Ca2+ sensitization due to myosin light chain phosphatase inhibition and cytoskeletal reorganization in the myogenic response of skeletal muscle resistance arteries.

Abstract  The myogenic response of resistance arteries to intravascular pressure elevation is a fundamental physiological mechanism of crucial importance for blood pressure regulation and organ-specific control of blood flow. The importance of Ca(2+) entry via voltage-gated Ca(2+) channels leading to phosphorylation of the 20 kDa myosin regulatory light chains (LC20) in the myogenic response is well established. Recent studies, however, have suggested a role for Ca(2+) sensitization via activation of the RhoA/Rho-associated kinase (ROK) pathway in the myogenic response. The possibility that enhanced actin polymerization is also involved in myogenic vasoconstriction has been suggested. Here, we have used pressurized resistance arteries from rat gracilis and cremaster skeletal muscles to assess the contribution to myogenic constriction of Ca(2+) sensitization due to: (1) phosphorylation of the myosin targeting subunit of myosin light chain phosphatase (MYPT1) by ROK; (2) phosphorylation of the 17 kDa protein kinase C (PKC)-potentiated protein phosphatase 1 inhibitor protein (CPI-17) by PKC; and (3) dynamic reorganization of the actin cytoskeleton evoked by ROK and PKC. Arterial diameter, MYPT1, CPI-17 and LC20 phosphorylation, and G-actin content were determined at varied intraluminal pressures ± H1152, GF109203X or latrunculin B to suppress ROK, PKC and actin polymerization, respectively.
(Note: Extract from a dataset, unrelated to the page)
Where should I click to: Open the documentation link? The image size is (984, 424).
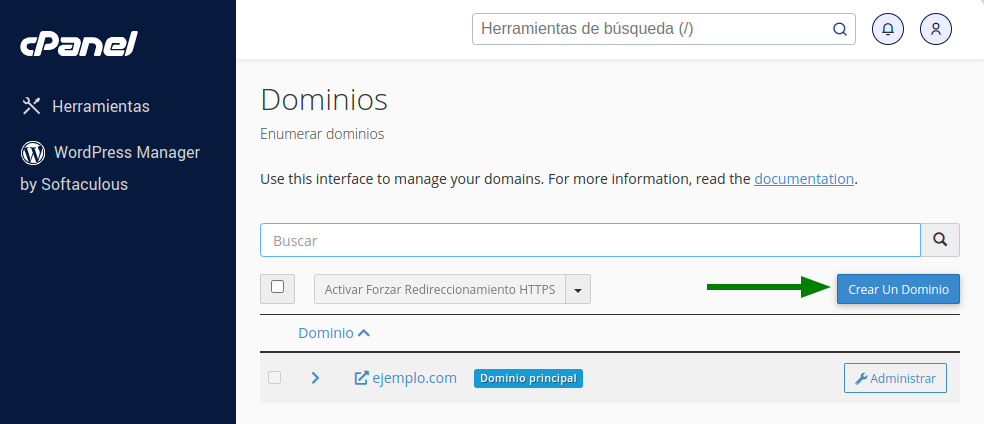pos(804,179)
The myogenic response was associated with an increase in MYPT1 and LC20 phosphorylation that was blocked by H1152. No change in phospho-CPI-17 content was detected although the PKC inhibitor, GF109203X, suppressed myogenic constriction. Basal LC20 phosphorylation at 10 mmHg was high at ∼40%, increased to a maximal level of ∼55% at 80 mmHg, and exhibited no additional change on further pressurization to 120 and 140 mmHg. Myogenic constriction at 80 mmHg was associated with a decline in G-actin content by ∼65% that was blocked by inhibition of ROK or PKC. Taken together, our findings indicate that two mechanisms of Ca(2+) sensitization (ROK-mediated phosphorylation of MYPT1-T855 with augmentation of LC20 phosphorylation, and a ROK- and PKC-evoked increase in actin polymerization) contribute to force generation in the myogenic response of skeletal muscle arterioles.